#### [Task directions]
Answer these questions about the judging criteria text below, one answer per line, numbered to match.
1. In Adventure & Action, what may weaken effect?
2. A mature submission usually treats conflict as what?
3. If good pacing is not mere rapidity, what is it?

#### [Text extract]
The jury also considers whether the work possesses literary shape: that is, whether its parts are arranged with artistic discipline and internal necessity. Under this aspect, attention is often given to:

  • the presence of a clear beginning, development, and culminating movement
  • the coherence of transitions between episodes, locations, or confrontations
  • the balance between action scenes, narrative exposition, and necessary moments of pause
  • the management of escalation, so that the work grows in intensity rather than remaining on one level
  • the unity of the whole composition, so that the narrative feels formed rather than merely accumulated

In Adventure & Action, formal looseness may weaken effect. Even energetic material may fail artistically if it is shapeless, episodic without design, or insufficiently controlled.

Clarity of Stakes and Objective

A frequent point of consideration is whether the work establishes what is at risk and why the action matters. The jury commonly examines:

  • whether the central aim, mission, escape, pursuit, or struggle is intelligible
  • whether the dangers and consequences are concretely felt
  • whether the stakes are serious enough to sustain narrative tension
  • whether success and failure each bear meaningful consequences
  • whether the reader can understand what drives the characters forward

A mature submission usually treats conflict as a literary instrument of revelation, not merely as spectacle.

Active Character Function

Within this genre, the protagonist’s role is commonly judged not by passive emotional complexity alone, but by the quality of active engagement with circumstance. The jury often considers:

  • whether the main characters act decisively within the narrative world
  • whether they respond to danger with initiative, resourcefulness, courage, restraint, or strategic intelligence
  • whether their decisions alter the course of events
  • whether they are tested in ways appropriate to the genre
  • whether their conduct under pressure discloses moral or psychological substance

The jury may view unfavourably a text in which the central figures are carried by the plot without meaningful agency.

Pacing and Management of Tension

The handling of pace is frequently one of the most important considerations in the evaluation of this genre. The jury usually takes into account:

  • whether the work sustains narrative tension with consistency
  • whether moments of speed and pause are proportioned effectively
  • whether scenes of action are sufficiently vivid without becoming confused or excessive
  • whether the narrative avoids monotony, either through constant noise or through prolonged stillness
  • whether suspense, uncertainty, or pressure is maintained with literary control

Good pacing in Adventure & Action is not mere rapidity. It is the measured governance of intensity.

#### [Items listed in a dataset]
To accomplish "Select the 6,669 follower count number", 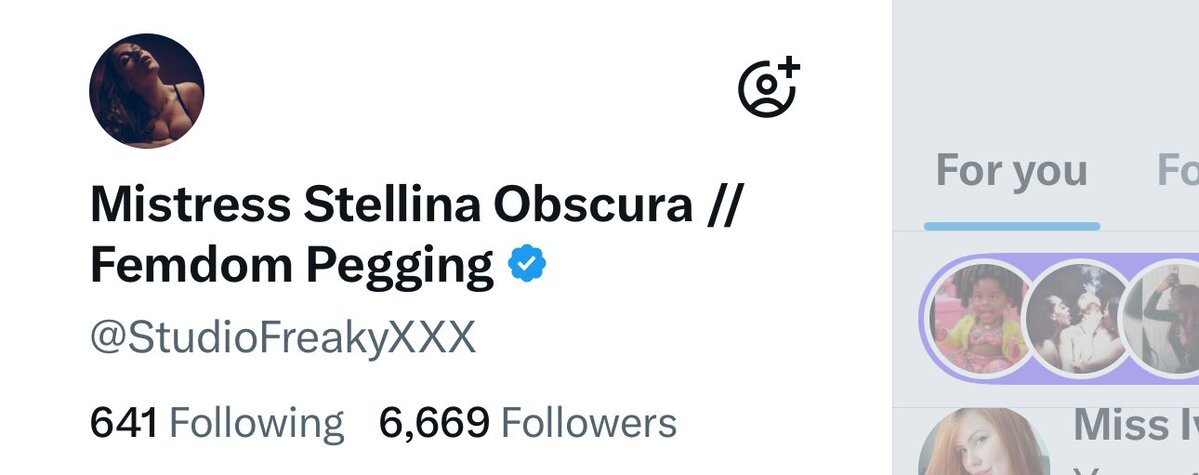I will 434,423.
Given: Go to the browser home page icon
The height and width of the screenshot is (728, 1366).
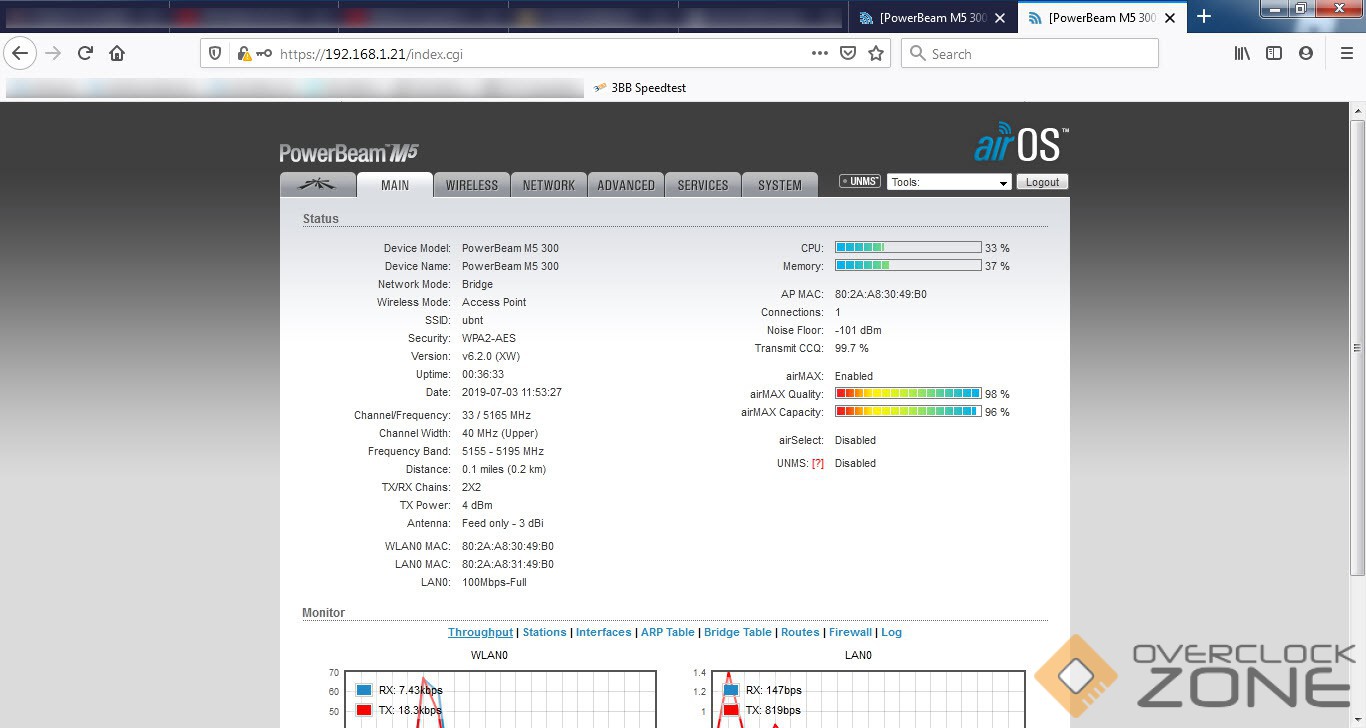Looking at the screenshot, I should coord(117,54).

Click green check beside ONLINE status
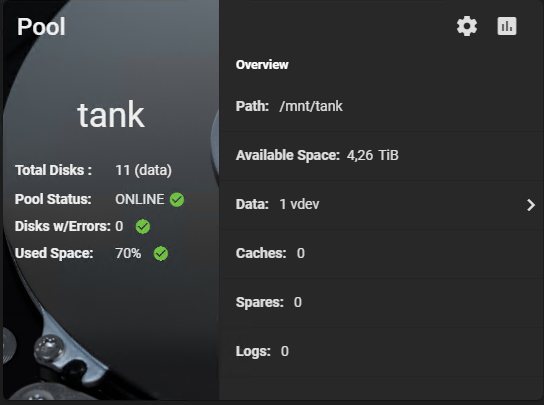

#### [Output of the task]
1. Formal looseness.
2. A literary instrument of revelation, not merely spectacle.
3. The measured governance of intensity.